There are three different (power) LED blinking speeds during boot for most of the routers:

first a moderate 0.1 second blinking rhythm during those two seconds, when router waits for user to trigger the failsafe mode
then either
    a slow 0.2 second blink continuing to the end of boot, if the failsafe was not triggered and the normal boot continues
    a rapid 0.05 second blink if the user pressed a button and failsafe mode was triggered

To enter failsafe mode, follow one of the procedures listed below:

Wait for a flashing LED and press a button. This is usually the easiest method once you figure out the correct moment.

One way is naturally pushing rapidly the WPS button after turning power on.

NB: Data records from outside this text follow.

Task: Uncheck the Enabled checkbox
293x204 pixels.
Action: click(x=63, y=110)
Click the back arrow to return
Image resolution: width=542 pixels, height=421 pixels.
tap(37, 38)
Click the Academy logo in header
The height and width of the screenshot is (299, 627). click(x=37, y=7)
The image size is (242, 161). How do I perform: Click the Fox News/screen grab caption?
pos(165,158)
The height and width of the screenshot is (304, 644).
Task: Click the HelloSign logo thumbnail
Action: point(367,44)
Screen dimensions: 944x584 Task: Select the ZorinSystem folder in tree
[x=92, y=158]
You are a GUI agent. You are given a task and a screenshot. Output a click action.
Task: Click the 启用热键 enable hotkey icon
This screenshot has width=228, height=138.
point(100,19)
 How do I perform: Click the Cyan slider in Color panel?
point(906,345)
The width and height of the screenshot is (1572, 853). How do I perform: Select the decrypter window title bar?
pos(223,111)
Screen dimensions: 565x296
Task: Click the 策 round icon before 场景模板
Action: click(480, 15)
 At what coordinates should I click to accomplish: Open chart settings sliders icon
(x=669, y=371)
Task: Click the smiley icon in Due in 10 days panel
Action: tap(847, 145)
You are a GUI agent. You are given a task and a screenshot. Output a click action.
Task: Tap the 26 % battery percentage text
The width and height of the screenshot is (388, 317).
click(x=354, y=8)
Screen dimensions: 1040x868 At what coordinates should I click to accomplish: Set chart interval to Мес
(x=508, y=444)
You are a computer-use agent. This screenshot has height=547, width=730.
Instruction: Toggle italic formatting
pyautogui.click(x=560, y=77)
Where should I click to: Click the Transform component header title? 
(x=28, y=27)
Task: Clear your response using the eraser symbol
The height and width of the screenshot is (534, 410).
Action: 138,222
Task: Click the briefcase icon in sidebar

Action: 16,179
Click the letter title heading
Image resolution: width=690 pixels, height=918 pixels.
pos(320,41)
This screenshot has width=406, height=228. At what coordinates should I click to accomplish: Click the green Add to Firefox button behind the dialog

Successful entrance to failsasafe is rather indicated with very rapid continuous LED blinking, like explained in wiki.

mount_root
firstboot
reboot

Forgot to mention that I've already tried the failsafe option,
but no cigar.

The "Internet" port is completely dead. Surprisingly, on port 1
there were bootp requests coming in, so I gave it an IP address
and offered a file for tftp, but no further communication, not
even ping worked.

Obtained a USB TTL thing, but nothing comes at the serial port.
Then tried with a null modem cable (have a serial port on the
workstation), but again nothing. Neither with 115200 nor with
9600 baud. Not sure what else can I try.

First and foremost, there's a reason "It is highly recommended to invest in a USB - TTL cable" is the 2nd main bullet in the WRT AC Series' Wiki Introduction

  • No one should be flashing 3rd party firmware without some means of serial access (USB-TTL, UART, etc.)

.
Please detail exactly how you've connected your USB-TTL Cable to the serial header, as the likelihood of the main board being damaged is so astronomical, this is likely user error. Have you read the Serial Port, Serial Interfaces, and Serial Firmware Flash sections of the WRT AC Series Wiki.?

Watch this tutorial...

I have 24 hours to try to fix this before getting on a plane. Any ideas of a shortcut to get back up and running? I have a WRT1200AC and I loaded

openwrt-18.06.1-mvebu-cortexa9-linksys-wrt1200ac-squashfs-sysupgrade

Now I no longer get an IP address assigned. I guess I used the wrong version to upgrade the factory image.

169.254.10.87

Have you reviewed the WRT AC Series ToH wiki that's been mentioned several times in this thread? Did you follow the instructions in Flashing Firmware

Actually I am taken aback after reading more about this router. Not sure about the the flashing from partitions, etc. I have been using various custom firmwares since the old WRT54G and switched to OpenWrt a few years ago since it seems more "serious minded". After struggling with learning the interface, I normally just look for a recommended router, download the firmware and flash. I always assume that if a firmware is listed in Table Of Hardware, it's pretty much download and go, well other than spending weeks at a time trying to TFTP it if the destination router is a Buffalo LOL. Looks like this whole setup is a different animal and I may have to slide this back in the box and use an old Buffalo that I have until I can invest several weeks for a learning curve to get familiar with what all this dual boot and other talk is regarding this router. I found this unit on sale for a good price considering the specs. Should have read a little more about it ...... always assume the world continues to get more complicated.